WHAT TO WORK ON >> Scan the lines below and report each one containing "will" by copying it.

Collected data
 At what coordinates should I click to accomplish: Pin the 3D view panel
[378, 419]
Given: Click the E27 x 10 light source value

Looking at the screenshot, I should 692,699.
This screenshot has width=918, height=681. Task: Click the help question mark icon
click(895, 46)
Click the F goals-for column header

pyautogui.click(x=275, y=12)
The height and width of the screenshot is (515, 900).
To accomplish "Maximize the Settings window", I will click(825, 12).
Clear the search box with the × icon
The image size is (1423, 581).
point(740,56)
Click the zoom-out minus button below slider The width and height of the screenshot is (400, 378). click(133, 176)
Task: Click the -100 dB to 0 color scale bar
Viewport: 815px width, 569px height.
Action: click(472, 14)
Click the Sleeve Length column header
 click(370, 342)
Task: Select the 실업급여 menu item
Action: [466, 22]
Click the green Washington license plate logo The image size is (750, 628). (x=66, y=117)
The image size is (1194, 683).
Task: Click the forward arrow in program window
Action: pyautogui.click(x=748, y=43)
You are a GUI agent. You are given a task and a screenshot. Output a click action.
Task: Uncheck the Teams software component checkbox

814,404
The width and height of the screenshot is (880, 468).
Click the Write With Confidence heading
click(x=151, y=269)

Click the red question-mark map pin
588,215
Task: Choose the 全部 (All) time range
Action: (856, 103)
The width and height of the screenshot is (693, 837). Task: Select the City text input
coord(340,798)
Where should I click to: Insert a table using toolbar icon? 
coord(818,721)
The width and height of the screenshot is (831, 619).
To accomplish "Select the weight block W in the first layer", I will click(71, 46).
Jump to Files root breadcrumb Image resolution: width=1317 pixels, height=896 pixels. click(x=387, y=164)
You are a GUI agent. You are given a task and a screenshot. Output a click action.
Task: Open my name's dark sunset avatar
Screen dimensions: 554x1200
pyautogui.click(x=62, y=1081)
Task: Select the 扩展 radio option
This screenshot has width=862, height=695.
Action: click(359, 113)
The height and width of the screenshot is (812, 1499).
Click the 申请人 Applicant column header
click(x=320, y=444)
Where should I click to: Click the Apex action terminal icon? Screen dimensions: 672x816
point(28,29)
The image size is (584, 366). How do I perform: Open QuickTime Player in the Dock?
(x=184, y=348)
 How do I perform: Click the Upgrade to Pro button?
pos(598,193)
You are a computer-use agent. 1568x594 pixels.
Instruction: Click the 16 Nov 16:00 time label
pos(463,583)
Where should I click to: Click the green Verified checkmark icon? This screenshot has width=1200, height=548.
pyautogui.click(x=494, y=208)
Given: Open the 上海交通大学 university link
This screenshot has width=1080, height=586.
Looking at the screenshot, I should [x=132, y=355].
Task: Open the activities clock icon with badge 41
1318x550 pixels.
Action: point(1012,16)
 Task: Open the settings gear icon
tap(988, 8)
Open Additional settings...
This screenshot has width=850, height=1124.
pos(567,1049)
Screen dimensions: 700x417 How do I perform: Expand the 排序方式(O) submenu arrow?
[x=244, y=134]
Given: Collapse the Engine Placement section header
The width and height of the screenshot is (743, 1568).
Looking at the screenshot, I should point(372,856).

PROBLEM SOLUTION >>
To accomplish "Maximize the Settings window", I will click(825, 12).
To accomplish "Select the weight block W in the first layer", I will click(71, 46).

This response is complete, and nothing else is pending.